**DESCRIPTION OF THE TASK**:
Each line from the one holding "Task: Click the speech-bubble" to the last line below must be restated word for word, and no picture may be included.

[Stored data entries]
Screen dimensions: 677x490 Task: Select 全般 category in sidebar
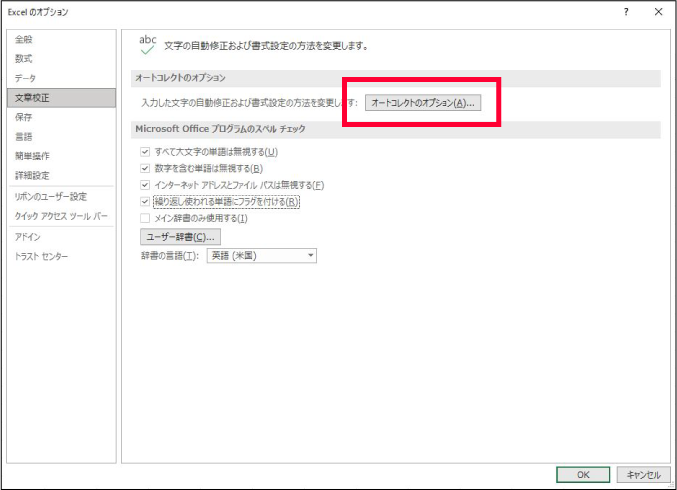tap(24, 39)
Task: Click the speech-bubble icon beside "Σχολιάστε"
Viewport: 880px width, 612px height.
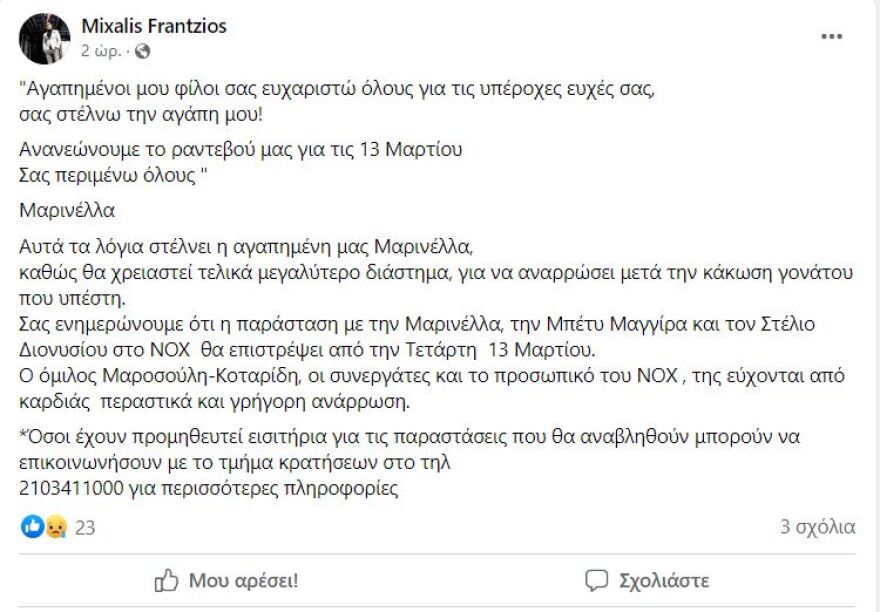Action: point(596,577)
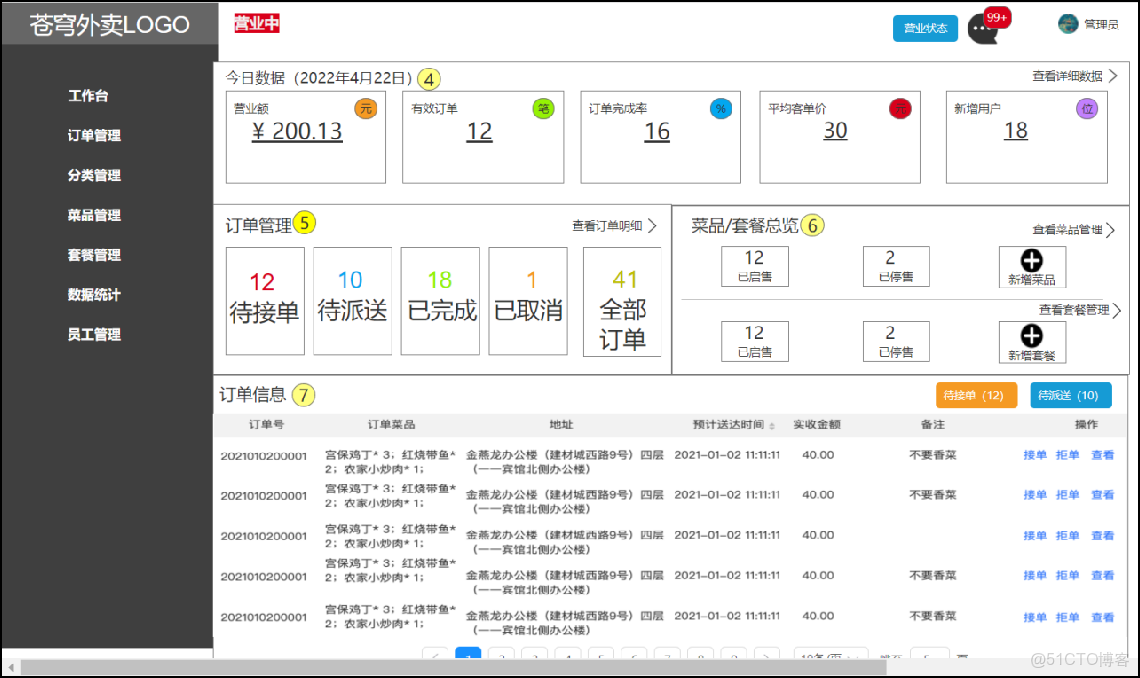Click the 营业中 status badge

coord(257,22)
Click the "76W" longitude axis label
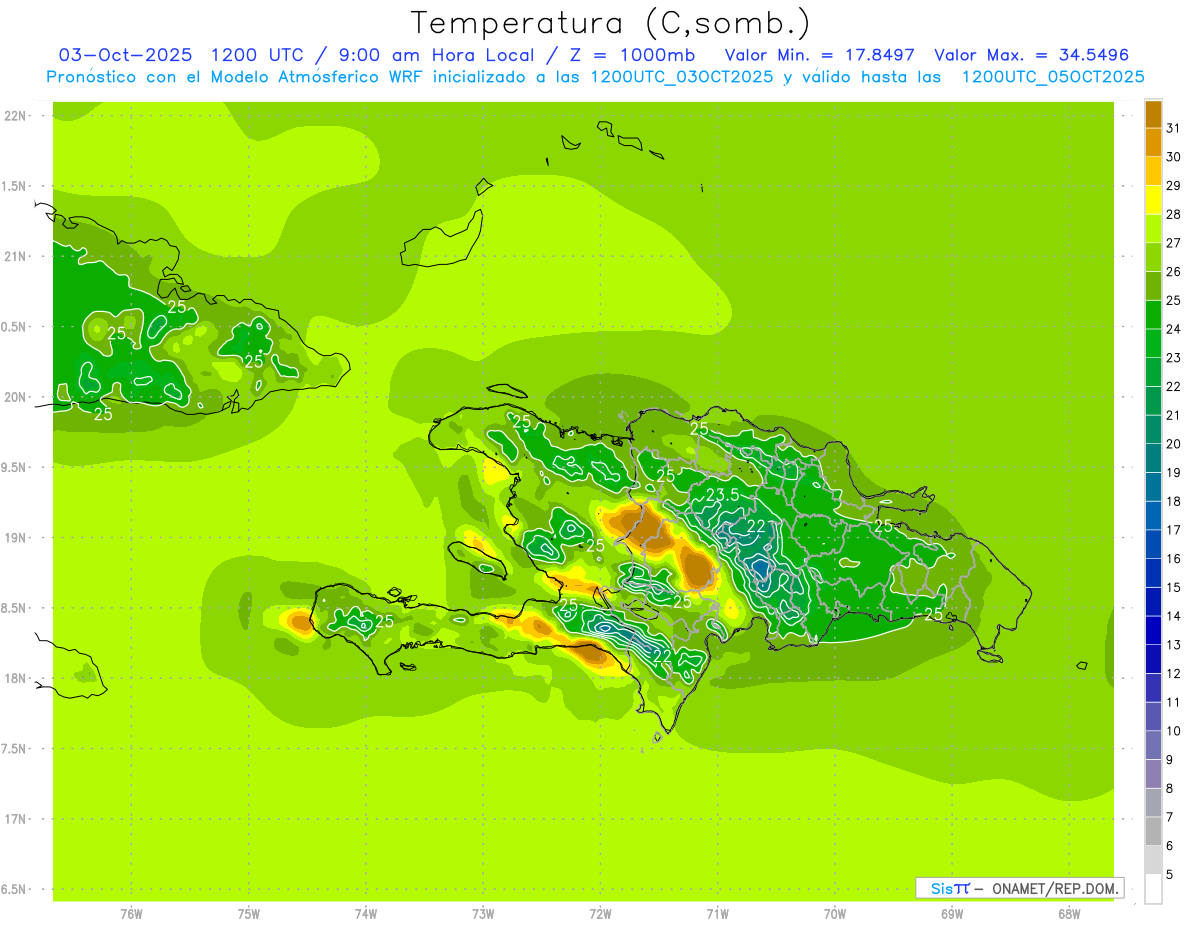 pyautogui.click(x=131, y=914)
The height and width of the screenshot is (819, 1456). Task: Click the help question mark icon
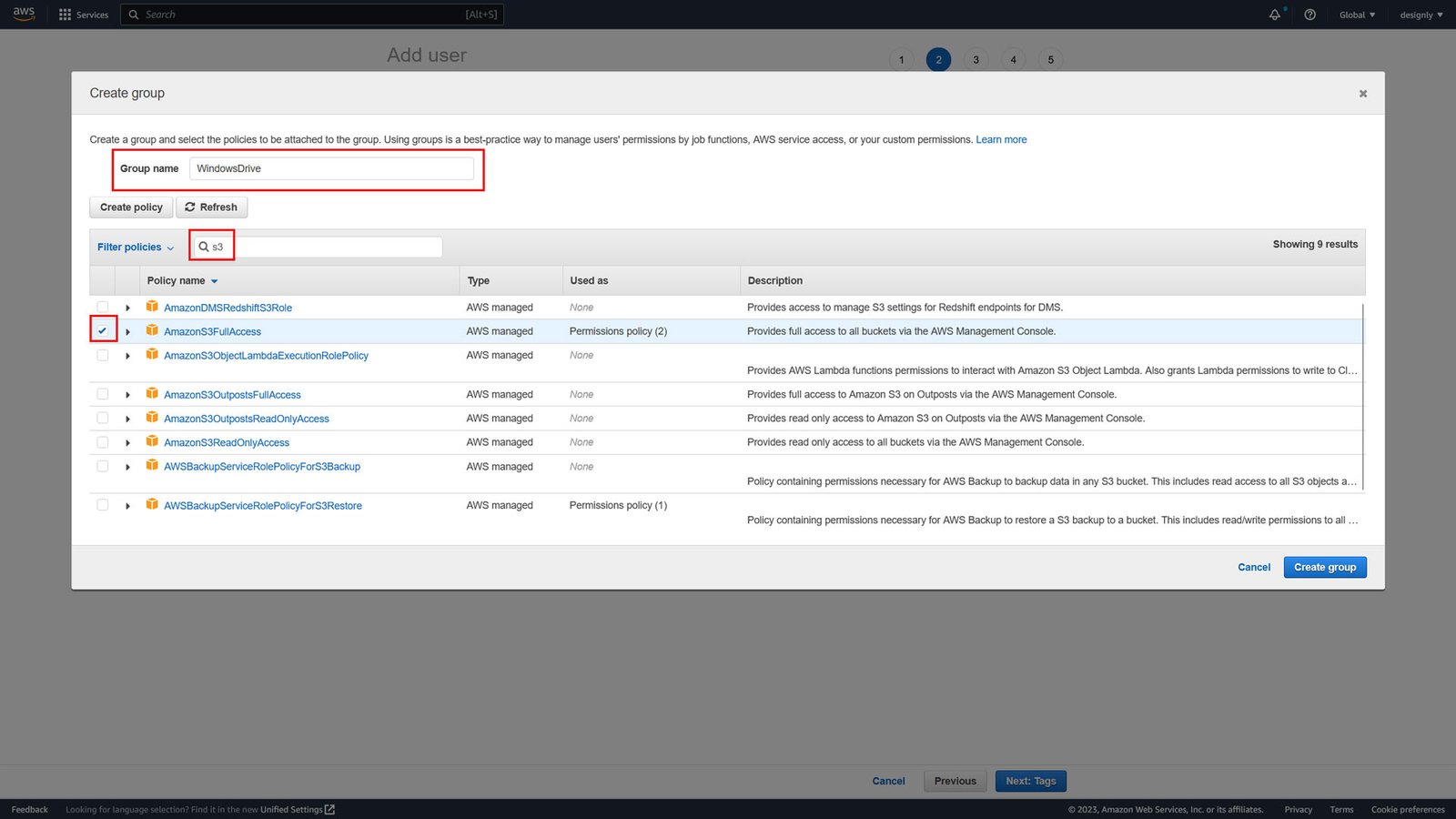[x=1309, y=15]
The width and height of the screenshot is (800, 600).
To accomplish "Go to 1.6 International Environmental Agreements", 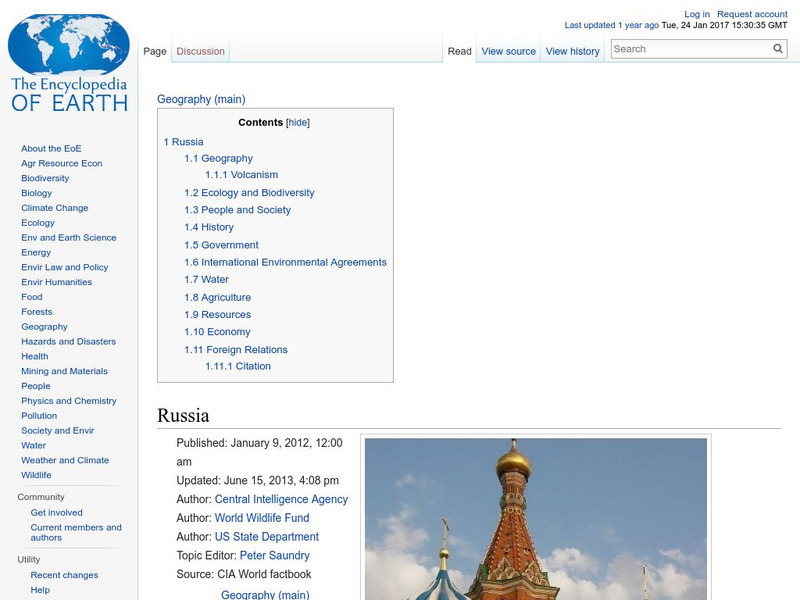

**RESPONSE AREA**:
Task: Click the speech-bubble icon beside "Σχολιάστε"
Viewport: 880px width, 612px height.
Action: point(596,577)
Click the 营业中 status badge

coord(257,22)
Click the "76W" longitude axis label
 pyautogui.click(x=131, y=914)
The height and width of the screenshot is (819, 1456). Task: Click the help question mark icon
[x=1309, y=15]
The width and height of the screenshot is (800, 600).
To accomplish "Go to 1.6 International Environmental Agreements", 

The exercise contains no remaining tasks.